Neutron stars: compact objects with relativistic gravity

TL;DR

This paper reviews neutron stars, emphasizing the crucial role of general relativity in understanding their structure, maximum mass, and the differences from Newtonian gravity, especially regarding the critical mass and collapse conditions.

Contribution

It highlights the importance of relativistic effects in neutron star physics and clarifies how pressure influences gravity differently in general relativity compared to Newtonian theory.

Findings

Relativistic gravity significantly affects neutron star structure.

The maximum mass of neutron stars (Oppenheimer-Volkoff limit) is smaller than the Newtonian Chandrasekhar limit.

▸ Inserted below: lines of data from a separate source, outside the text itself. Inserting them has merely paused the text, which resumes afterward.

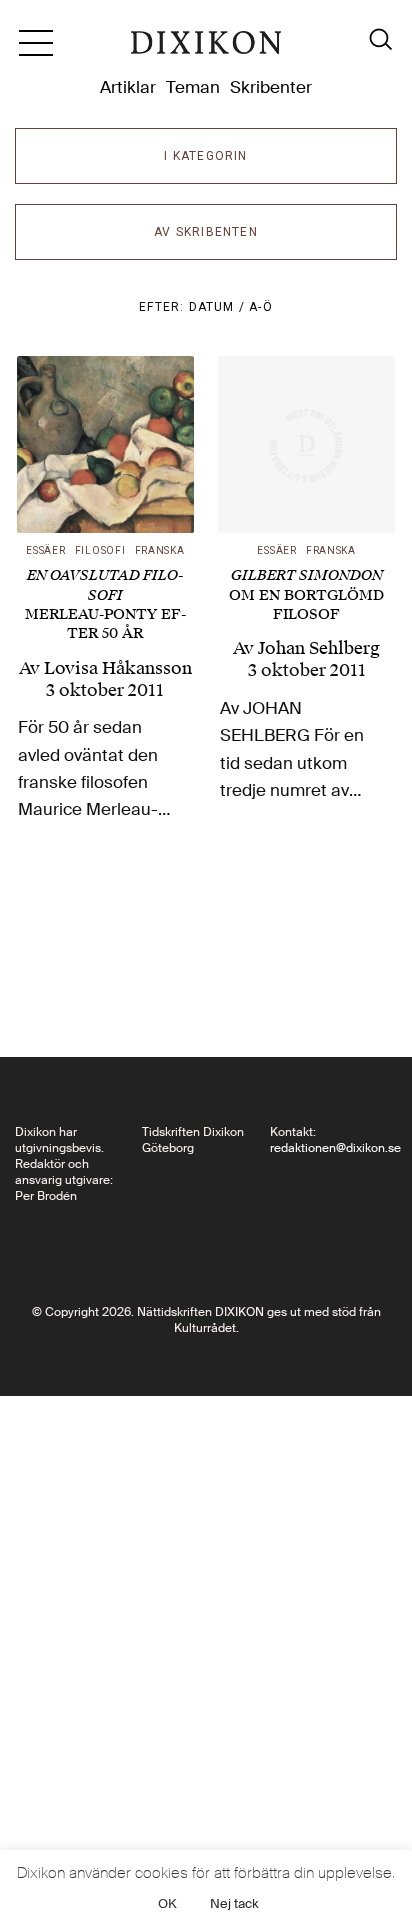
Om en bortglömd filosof (306, 594)
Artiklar (128, 87)
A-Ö (261, 307)
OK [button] (167, 1903)
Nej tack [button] (234, 1903)
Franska (160, 550)
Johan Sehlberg (319, 648)
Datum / (219, 307)
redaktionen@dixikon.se (335, 1148)
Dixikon (206, 50)
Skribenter (271, 87)
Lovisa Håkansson (118, 668)
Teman (193, 87)
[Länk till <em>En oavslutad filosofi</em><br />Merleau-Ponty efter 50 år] (105, 444)
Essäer (45, 550)
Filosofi (100, 550)
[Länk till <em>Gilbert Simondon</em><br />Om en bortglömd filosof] (306, 444)
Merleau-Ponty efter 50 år (105, 604)
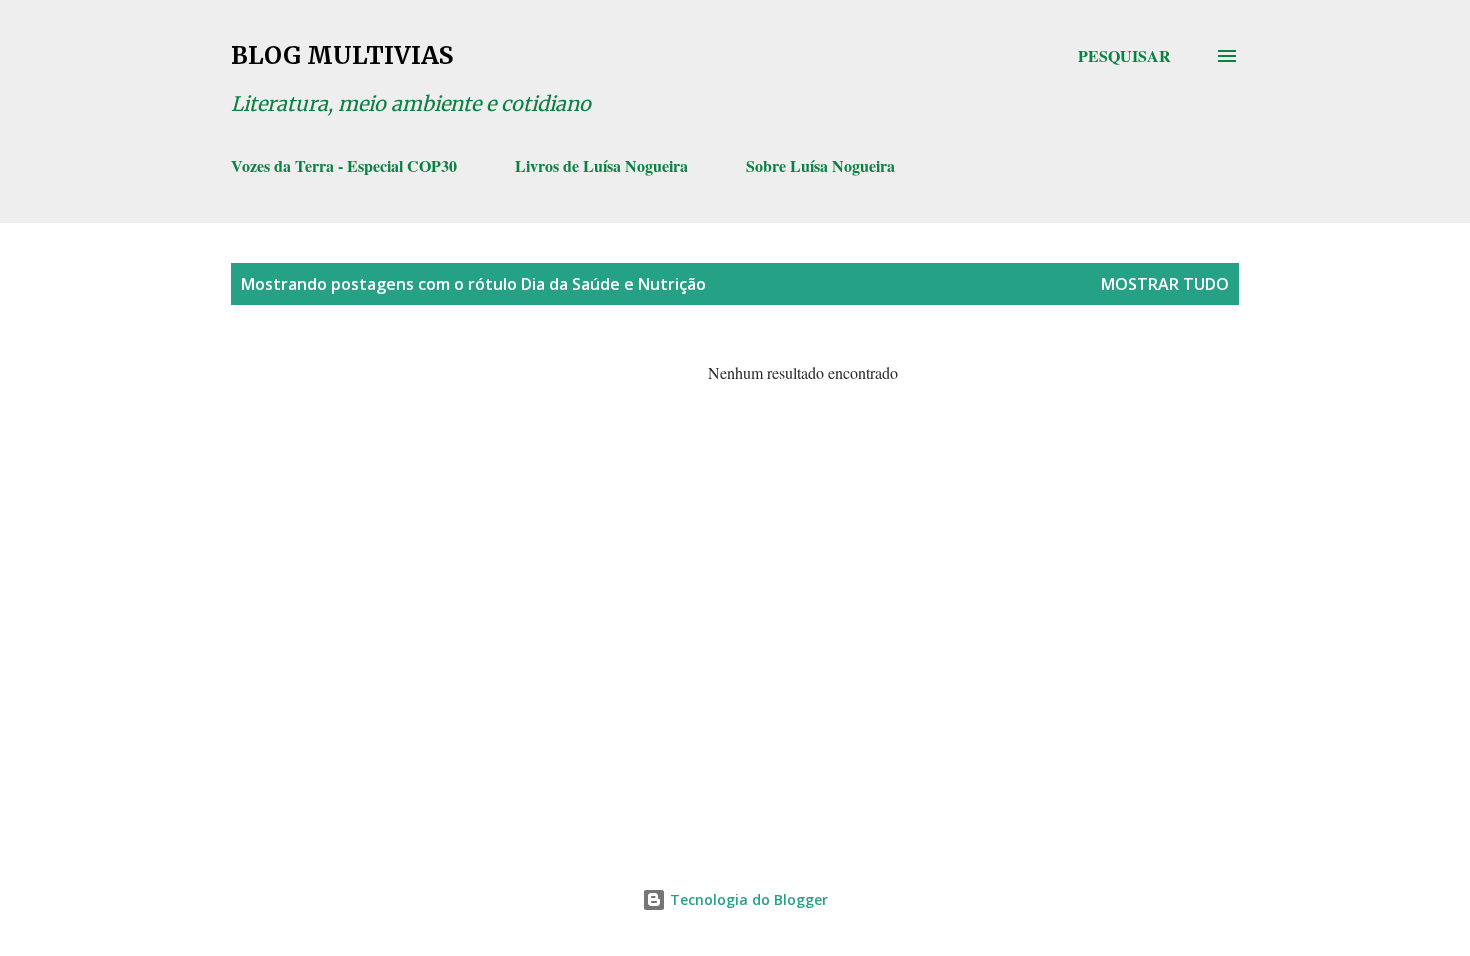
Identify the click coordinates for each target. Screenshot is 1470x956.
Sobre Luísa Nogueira (820, 165)
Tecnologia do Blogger (747, 899)
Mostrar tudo (1165, 284)
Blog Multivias (342, 55)
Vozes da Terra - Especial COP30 (344, 165)
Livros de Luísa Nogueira (601, 165)
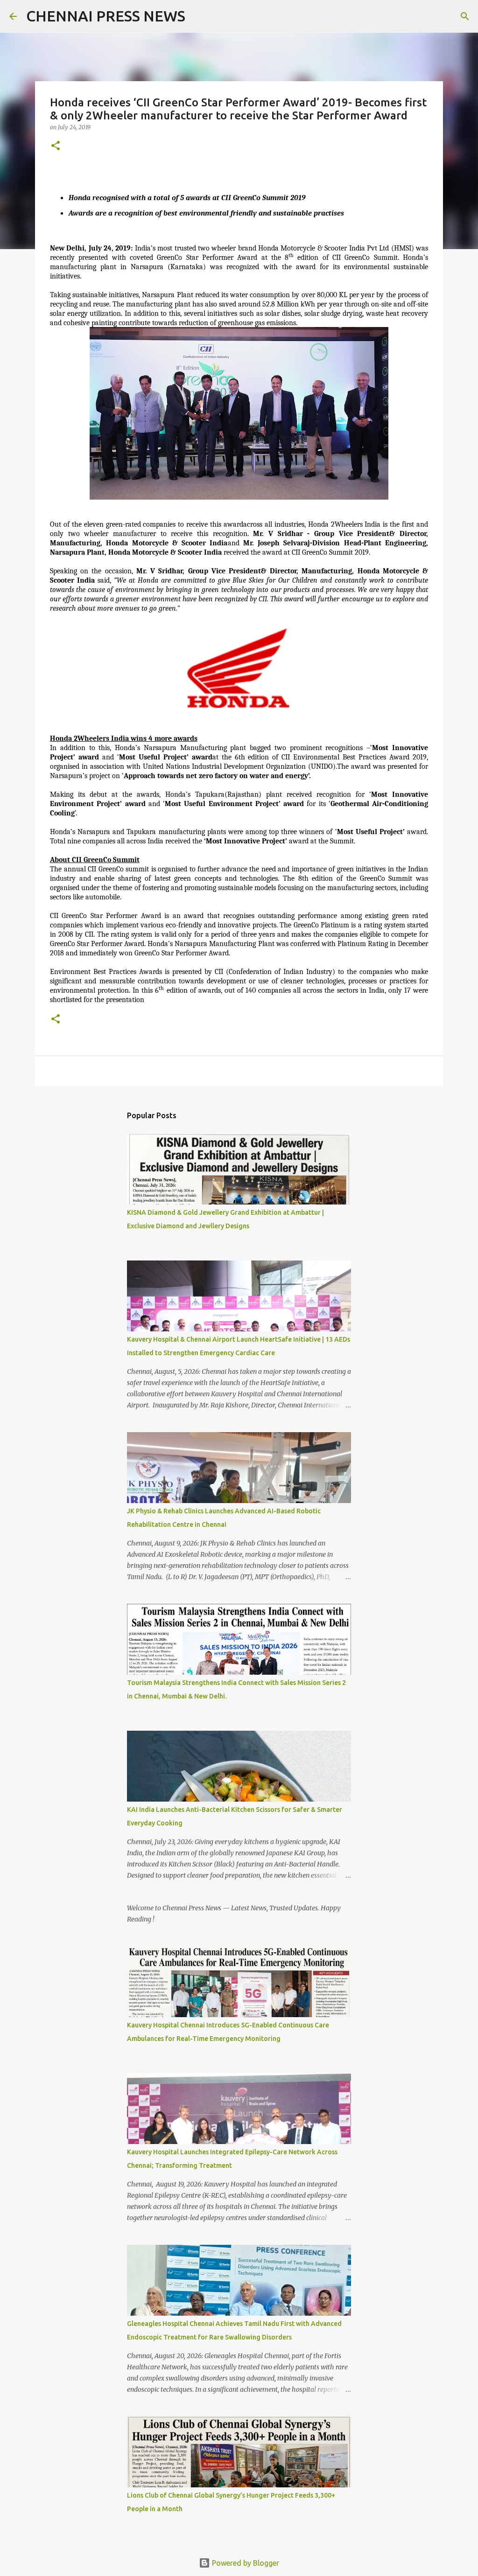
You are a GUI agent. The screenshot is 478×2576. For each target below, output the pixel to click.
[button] (55, 146)
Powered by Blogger (244, 2563)
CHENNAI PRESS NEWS (105, 15)
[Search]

Pressure enhances gravity in relativistic stars, influencing collapse conditions.

Abstract

General properties of neutron stars are briefly reviewed with an emphasis on the indispensability of general relativity in our understanding of these fascinating objects. In Newtonian gravity the pressure within a star merely plays the role of opposing self-gravity. In general relativity all sources of energy and momentum contribute to the gravity. As a result the pressure not only opposes gravity but also enhances it. The later role of pressure becomes more pronounced with increasing compactness, $M/R$ where $M$ and $R$ are the mass and radius of the star, and sets a critical mass beyond which collapse is inevitable. This critical mass has no Newtonian analogue; it is conceptually different than the Stoner-Landau-Chandrasekhar limit in Newtonian gravity which is attained asymptotically for ultra-relativistic fermions. For white dwarfs the general relativistic critical mass is very close to the Stoner-Landau-Chandrasekhar limit. For neutron stars the maximum mass---so called Oppenheimer-Volkoff limit---is significantly smaller than the Stoner-Landau-Chandrasekhar limit. This follows from the fact that the general relativistic correction to hydrostatic equilibrium within a neutron star is significant throughout the star, including the central part where the mass contained within radial coordinate, $m(r)$, and the Newtonian gravitational acceleration, $Gm(r)/r^2$, are small.